If you’re working from home, share it with your kids! More likely than not, they yearn to know what goes on those eight or ten hours you’re gone each day. We’re not saying to assign them that important report due 9am tomorrow. But if you’re a writer, read to them. If you work with numbers, challenge them with a bit of arithmetic. If you have an idea, run it by them. (Kids are mini marketing geniuses in a way the adult mind cannot replicate.)
Make Quick and Easy Meals with These Recipe Ideas
Working from home is challenging; probably more wearing than being in the office. Unless you’re one of those forever-smiling influencer moms with bottomless energy and ambition, you may find yourself a wee bit tired. That isn’t the ideal condition for a gourmet meal, especially with hungry kids tugging at you all day. When the appeasement of single-serve oat milk ends, and it’s time for the family to reconvene, you have a few options.
The slow cooker is everyone’s friend, of course. Then there’s always the legend of the quick-and-easy meal. Unlike Paul Bunyan and Babe the Blue Ox, it happens to be true. Rachael Ray made a career of it. We suggest the evergreen (or ever-white) pleasure of vegan garlic mashed potatoes, for one. (You know it is busy person-friendly when the recipe reads “large pot” and “electric mixer” …whiiiizzzz.) There is much more on our site, and don’t fear not having the right Elmhurst product; most of these recipes welcome substitutions!
If you want to make quick meals without compromising healthy habits, we have some advice about vegetable oils, fortification and enrichment, and added gums and thickeners.
Explore Coffee and Tea with Healthy Caffeine Drinks
Coffee fights through exhaustion, tea brings repose to stressful situations. These are known facts – or at least very strong opinions which few would dispute. What’s nice is that both functions are ideal for working from home. Kids squabbling over the merits of Transformers versus Princesses? Try some tea. Pulling to consciousness in the morning, or fighting to resist the allure of the couch? Try some coffee. Of course, the arts of steaming and foaming might be challenged by the 10am conference call. The 11am outburst (get them going on those carton spice containers, we’re telling you). The 12pm lunch demands. The 1pm emergency project. In this case, you can pour some healthy hemp coffee creamer into your instant and make something of it. Or…Elmhurst lattes come naturally caffeinated in both coffee (flash brew, cacao) and tea (golden milk, matcha), you know.
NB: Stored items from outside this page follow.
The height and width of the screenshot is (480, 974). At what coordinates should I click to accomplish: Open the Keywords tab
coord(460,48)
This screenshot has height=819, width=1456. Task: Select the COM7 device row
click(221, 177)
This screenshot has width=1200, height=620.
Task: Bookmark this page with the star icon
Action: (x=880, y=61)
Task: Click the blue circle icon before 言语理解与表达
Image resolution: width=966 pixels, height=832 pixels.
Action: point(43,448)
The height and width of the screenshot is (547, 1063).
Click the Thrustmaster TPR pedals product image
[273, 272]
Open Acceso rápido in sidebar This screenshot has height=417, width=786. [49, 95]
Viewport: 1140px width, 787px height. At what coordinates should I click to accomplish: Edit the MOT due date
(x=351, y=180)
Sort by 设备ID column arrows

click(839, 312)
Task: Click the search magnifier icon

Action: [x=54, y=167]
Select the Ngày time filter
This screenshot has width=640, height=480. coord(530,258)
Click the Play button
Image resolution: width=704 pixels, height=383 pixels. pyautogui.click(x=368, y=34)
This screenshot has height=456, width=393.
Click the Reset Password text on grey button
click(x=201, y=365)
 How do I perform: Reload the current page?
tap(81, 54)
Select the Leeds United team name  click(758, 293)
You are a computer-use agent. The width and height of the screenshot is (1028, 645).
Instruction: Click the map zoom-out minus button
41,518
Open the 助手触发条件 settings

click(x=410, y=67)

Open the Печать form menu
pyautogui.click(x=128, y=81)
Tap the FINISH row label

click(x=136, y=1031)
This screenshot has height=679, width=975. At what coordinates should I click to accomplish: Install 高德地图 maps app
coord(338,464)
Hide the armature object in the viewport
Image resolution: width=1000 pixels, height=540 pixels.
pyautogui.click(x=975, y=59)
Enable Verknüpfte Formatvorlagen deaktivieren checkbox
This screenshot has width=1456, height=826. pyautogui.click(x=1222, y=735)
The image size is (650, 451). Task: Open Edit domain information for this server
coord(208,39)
How to Relax at Home: Take Care of Yourself, Take Care of Others
This is not an easy time for anyone, and we both know: Working from home is not vacation. Indeed, it can be even harder than the office, especially with kids! We think these tips will help you to keep all those balls in the air. You’re important. Elmhurst will be here to send product when you need it. Meanwhile, don’t forget to check on your loved ones. We will come out of this, back into the world – perhaps even with generous memories of time spent together.